→ **Source data**
— start —

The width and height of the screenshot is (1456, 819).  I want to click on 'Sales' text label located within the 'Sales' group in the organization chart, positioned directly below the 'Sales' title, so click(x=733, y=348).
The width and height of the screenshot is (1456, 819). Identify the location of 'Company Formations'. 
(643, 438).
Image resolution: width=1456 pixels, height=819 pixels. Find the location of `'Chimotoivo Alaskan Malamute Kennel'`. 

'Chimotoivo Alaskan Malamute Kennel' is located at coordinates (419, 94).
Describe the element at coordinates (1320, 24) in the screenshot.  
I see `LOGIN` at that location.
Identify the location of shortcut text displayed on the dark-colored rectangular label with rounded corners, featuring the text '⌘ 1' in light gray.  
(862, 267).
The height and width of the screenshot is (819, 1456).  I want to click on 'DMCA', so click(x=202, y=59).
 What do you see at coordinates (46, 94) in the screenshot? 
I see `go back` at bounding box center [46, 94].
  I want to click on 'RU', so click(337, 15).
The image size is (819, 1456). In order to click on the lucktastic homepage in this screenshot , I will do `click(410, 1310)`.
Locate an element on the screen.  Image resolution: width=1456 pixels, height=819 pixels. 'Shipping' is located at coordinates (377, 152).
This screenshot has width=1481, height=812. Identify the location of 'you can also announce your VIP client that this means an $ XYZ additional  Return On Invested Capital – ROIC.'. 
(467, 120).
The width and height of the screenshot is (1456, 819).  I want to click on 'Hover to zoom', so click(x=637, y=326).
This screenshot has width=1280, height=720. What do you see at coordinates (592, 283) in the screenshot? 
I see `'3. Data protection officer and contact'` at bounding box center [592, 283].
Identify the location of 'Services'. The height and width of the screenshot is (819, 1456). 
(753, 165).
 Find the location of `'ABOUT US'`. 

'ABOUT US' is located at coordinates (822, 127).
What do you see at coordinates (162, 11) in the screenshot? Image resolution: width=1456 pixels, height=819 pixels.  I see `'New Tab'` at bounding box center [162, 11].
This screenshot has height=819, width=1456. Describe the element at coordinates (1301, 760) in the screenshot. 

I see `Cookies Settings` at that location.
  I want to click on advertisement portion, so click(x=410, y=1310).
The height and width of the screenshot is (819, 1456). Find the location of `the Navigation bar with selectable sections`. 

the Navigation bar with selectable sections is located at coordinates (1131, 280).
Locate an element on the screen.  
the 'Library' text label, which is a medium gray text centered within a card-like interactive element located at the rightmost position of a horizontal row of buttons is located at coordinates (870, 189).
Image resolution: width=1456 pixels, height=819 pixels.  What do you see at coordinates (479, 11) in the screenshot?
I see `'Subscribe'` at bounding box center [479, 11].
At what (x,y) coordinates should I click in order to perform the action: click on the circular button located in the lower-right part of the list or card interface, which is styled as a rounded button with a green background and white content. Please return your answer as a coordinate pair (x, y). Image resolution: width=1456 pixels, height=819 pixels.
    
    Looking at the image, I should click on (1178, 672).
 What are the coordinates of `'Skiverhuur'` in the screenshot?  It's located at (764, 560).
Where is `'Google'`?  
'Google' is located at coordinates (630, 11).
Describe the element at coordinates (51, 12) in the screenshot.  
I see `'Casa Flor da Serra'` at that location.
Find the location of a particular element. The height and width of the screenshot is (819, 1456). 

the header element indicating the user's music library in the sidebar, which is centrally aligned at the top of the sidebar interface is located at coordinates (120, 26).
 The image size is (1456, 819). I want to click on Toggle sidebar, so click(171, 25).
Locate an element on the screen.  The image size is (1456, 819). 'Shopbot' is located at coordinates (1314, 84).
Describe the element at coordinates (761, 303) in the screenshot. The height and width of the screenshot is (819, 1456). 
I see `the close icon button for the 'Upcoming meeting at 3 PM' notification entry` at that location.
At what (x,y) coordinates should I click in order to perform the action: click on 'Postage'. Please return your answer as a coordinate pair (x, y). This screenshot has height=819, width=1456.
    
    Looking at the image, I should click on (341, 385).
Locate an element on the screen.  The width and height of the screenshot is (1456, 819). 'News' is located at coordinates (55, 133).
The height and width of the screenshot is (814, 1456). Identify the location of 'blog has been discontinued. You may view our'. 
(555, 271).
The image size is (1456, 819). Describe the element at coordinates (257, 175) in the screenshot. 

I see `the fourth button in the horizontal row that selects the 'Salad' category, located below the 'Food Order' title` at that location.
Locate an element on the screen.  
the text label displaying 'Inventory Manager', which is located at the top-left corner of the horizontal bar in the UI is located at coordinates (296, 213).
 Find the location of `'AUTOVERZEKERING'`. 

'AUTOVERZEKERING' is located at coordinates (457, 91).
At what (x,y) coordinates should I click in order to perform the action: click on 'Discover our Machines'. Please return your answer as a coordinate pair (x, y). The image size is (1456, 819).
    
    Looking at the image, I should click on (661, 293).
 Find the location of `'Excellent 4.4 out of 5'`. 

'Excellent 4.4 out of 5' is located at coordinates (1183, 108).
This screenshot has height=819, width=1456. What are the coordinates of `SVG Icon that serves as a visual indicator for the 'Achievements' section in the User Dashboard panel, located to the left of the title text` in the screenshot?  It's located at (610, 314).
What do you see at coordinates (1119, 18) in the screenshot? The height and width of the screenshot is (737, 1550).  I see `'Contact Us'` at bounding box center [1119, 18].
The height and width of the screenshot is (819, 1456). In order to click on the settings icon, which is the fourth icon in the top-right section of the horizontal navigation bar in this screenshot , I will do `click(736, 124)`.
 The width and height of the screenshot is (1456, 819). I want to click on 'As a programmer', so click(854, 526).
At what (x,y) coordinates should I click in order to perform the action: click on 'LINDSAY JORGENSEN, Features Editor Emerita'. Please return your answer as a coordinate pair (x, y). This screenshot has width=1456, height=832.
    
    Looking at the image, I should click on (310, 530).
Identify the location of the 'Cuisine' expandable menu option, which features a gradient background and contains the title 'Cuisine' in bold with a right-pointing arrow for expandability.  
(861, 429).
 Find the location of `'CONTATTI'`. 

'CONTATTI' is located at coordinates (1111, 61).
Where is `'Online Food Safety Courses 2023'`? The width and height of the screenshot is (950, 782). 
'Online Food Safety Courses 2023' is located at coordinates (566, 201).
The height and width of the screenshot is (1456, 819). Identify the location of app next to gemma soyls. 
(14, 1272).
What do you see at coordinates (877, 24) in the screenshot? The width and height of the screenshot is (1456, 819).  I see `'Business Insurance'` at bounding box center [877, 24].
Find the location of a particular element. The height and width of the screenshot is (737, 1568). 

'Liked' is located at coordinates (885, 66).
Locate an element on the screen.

— end —

→ **Exercise objective**
Reproduce verbatim the part of the records that opens with the line containing "The width and height of the screenshot is (1456, 819). Identify" and closes with the line containing "coordinates (419, 94).".

→ **Right answer**
The width and height of the screenshot is (1456, 819). Identify the location of 'Company Formations'. 
(643, 438).
Image resolution: width=1456 pixels, height=819 pixels. Find the location of `'Chimotoivo Alaskan Malamute Kennel'`. 

'Chimotoivo Alaskan Malamute Kennel' is located at coordinates (419, 94).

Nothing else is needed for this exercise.